Thursday, January 17, 2008

The Writers Strike: Who you gonna believe? Internet Aliased Trolls or Real People on Video?

Since the beginning of this strike, a lot of sentiment has been played out on internet blogs and message boards. Some of them public, some private for WGA members. UnitedHollywood.com is a public blog run by WGA writers. Every time they make a good case for the WGA the AMPTP trolls reply with all kinds of anti-writers comments. They seek to split union members, cause infighting, and push the AMPTP ideals - like slavery.

The problem is that writers generally don't want to get into these politics, and they don't want to make a bad name for themselves with future employers. So they tend to keep their statements simple, usually to a few words that make nice chants on the picket lines. Things like 'fair deal', 'piece of the pie', 'as long as it takes'. And it is really very simple. It's the AMPTP who make it more complicated than it is. It's simply about getting the 2.5% residual rate they want on new media. That's the main issue that the AMPTP will not even consider, will not even sit down to discuss.
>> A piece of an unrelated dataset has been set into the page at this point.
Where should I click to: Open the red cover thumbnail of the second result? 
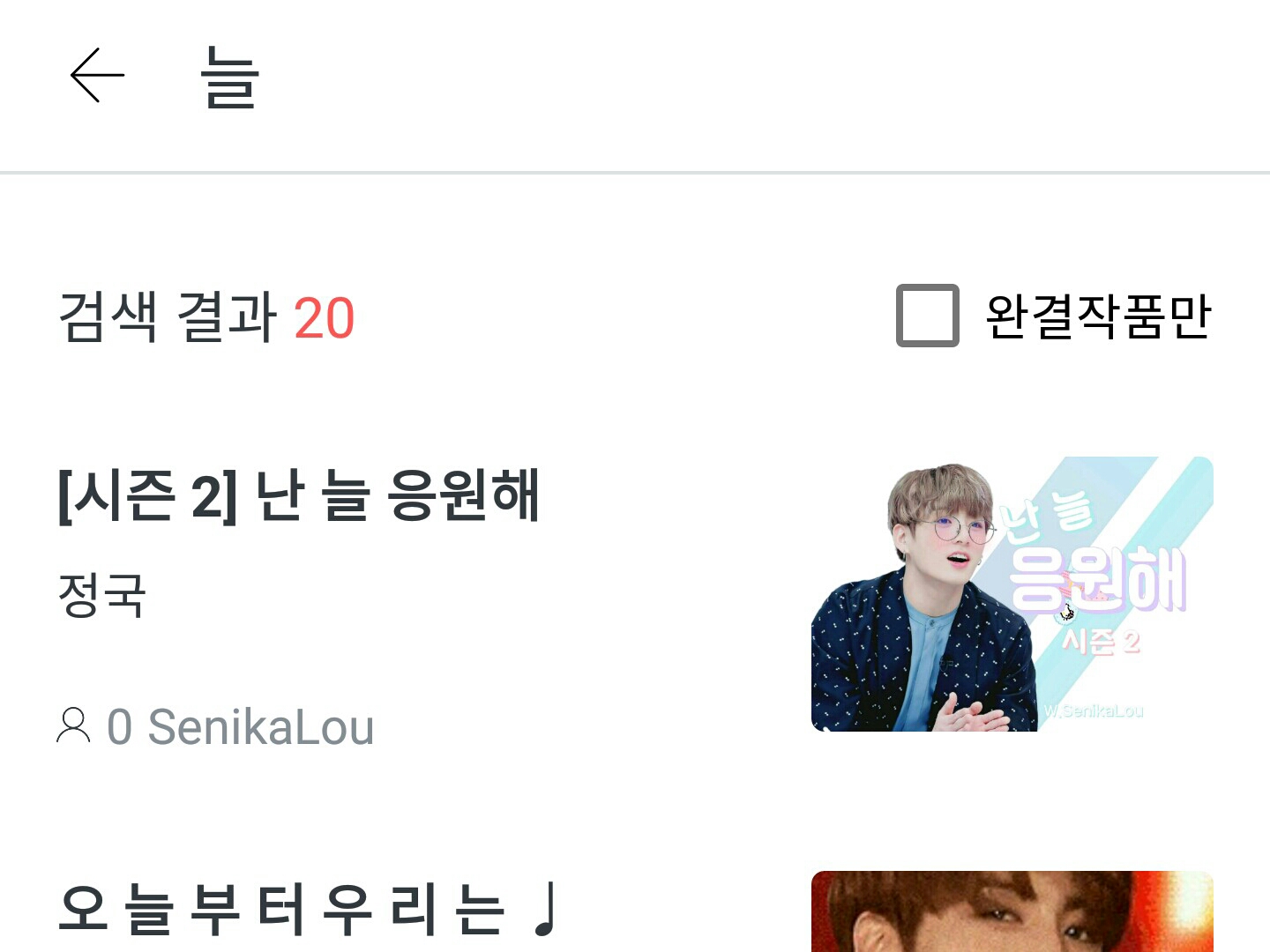pos(1012,911)
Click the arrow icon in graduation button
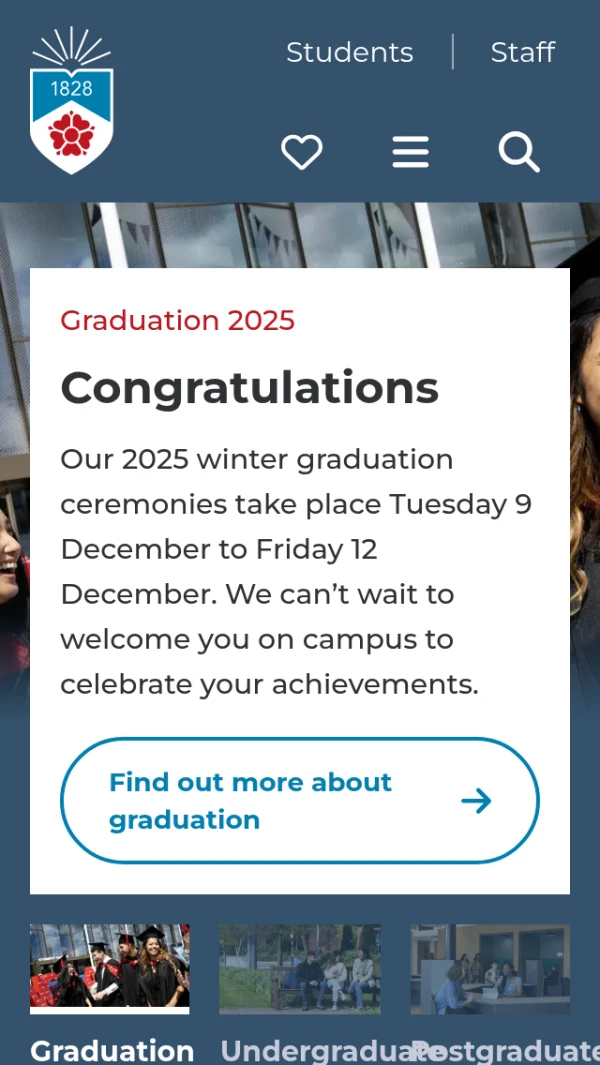This screenshot has height=1065, width=600. (x=477, y=801)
From UnitedHollywood.com::

Two Sides to Every Story: The Truth...and Everything Else

As the strike continues and things heat up around the DGA negotiations, apparently the multi-national media mega-corps and their $100K a month crisis management flaks are ramping up their online psy-ops and misinformation campaigns. Deadline Hollywood Daily, in a post detailing a range of less than savory actions taken by AMPTP members against WGA supporters, reported that "AMPTP staffers, consultants and members (especially corporate publicity departments) are busily posting comments on WGA-friendly websites and blogs that Hollywood visits regularly and filling them with hate-filled rants against the WGA leadership, the A-list actors, and the companies who've made WGA side deals. The goal is to turn off readers and drive traffic away and in the process spread pro-AMPTP propaganda and make it look as if the strike is breaking apart." Well, we at UH.com can certainly confirm the hate-filled rants. How bad has it gotten? Well, what are the most vile things you can imagine? Did you include references to Hitler, comparisons to the 9/11 terrorists, the "C-word" and every conceivable variation of the F-bomb? Okay, now imagine someone posting that, oh... 40 or 50 times a day, sometimes 10 times in the span of 10 minutes. In fact, it's that kind of stuff - not the obvious trolls - that caused us to turn on comment moderation. And now we can add a new tactic: pretending to be WGA members in online comment sections.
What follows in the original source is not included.